Styphelia triflora, commonly known as pink five-corners, is a flowering plant in the heath family Ericaceae. It is an erect, spreading shrub with broad leaves with a spiky tip, and usually pink tubular flowers with the petals rolled back revealing the fluffy insides. It is found in New South Wales and Queensland growing on loam or sandy soils.

==Description==
Styphelia triflora is a spreading to bushy shrub which grows up to 0.4-2 m tall with mostly smooth branchlets. Its leaves are mostly elliptic to oblong-elliptic in shape, 14-33 mm long, 3-8.5 mm wide, edges usually smooth and ending in a sharp point on the tip. The flowers are tube-shaped, pendulous or spreading, mostly pink to red, sometimes light yellow-green or cream. The corolla is 13.5-29.4 mm long forming a tube 12-14 mm long.
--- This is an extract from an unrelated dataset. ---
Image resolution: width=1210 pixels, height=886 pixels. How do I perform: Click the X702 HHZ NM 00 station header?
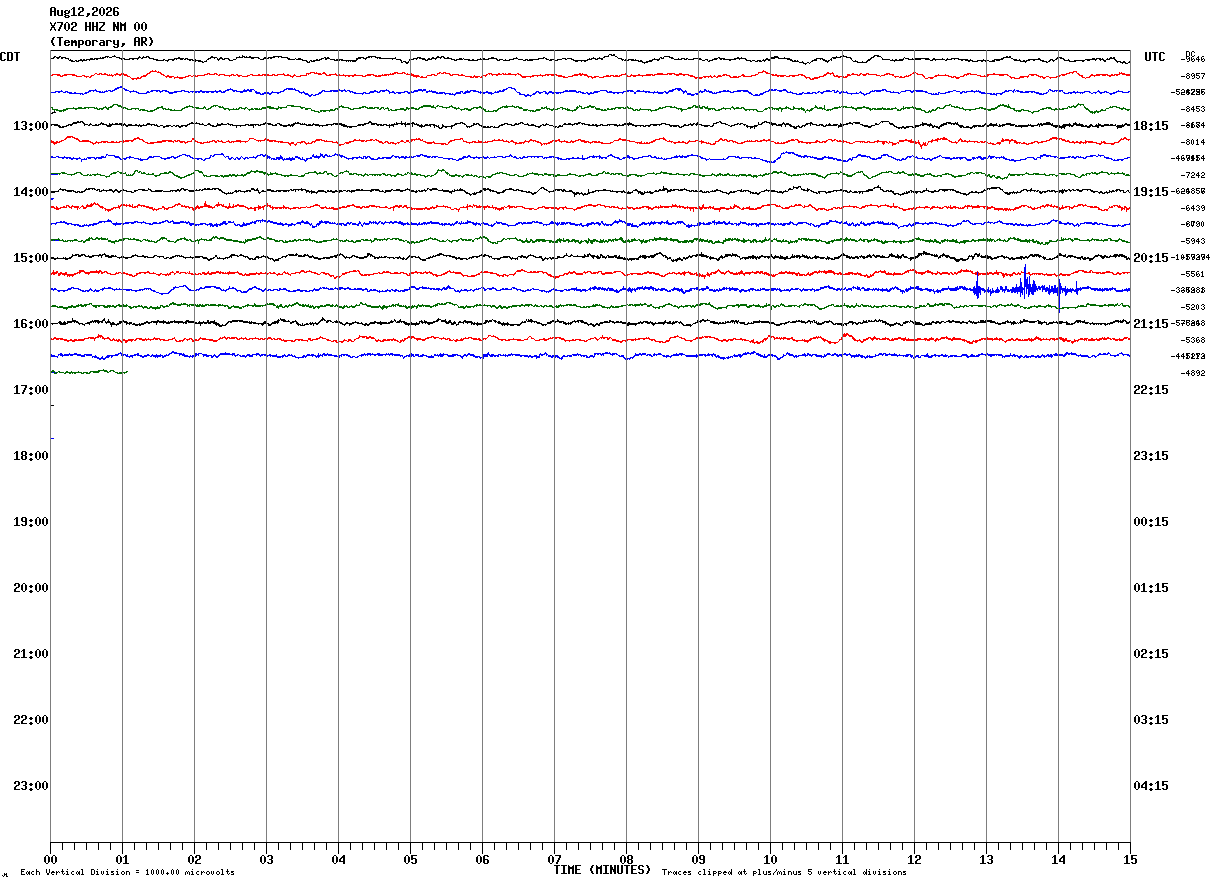tap(98, 27)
The five stamens are straight and extend prominently beyond the end of the petal tube, sepals 8.2-13.4 mm long and smooth. The finely ribbed fruit are 6.5-8 mm long. Flowering occurs mostly between April and October.

==Taxonomy and naming==
Styphelia triflora was first formally described in 1799 by Henry Cranke Andrews and the description was published in The Botanist's Repository for New, and Rare Plants. The specific epithet (triflora) means "three flowered".

==Distribution and habitat==
Pink five-corners is a widespread species in New South Wales, growing in woodlands and open sclerophyll forests on moist sandy soils or loams including coastal areas north of Jervis Bay and the upper Blue Mountains.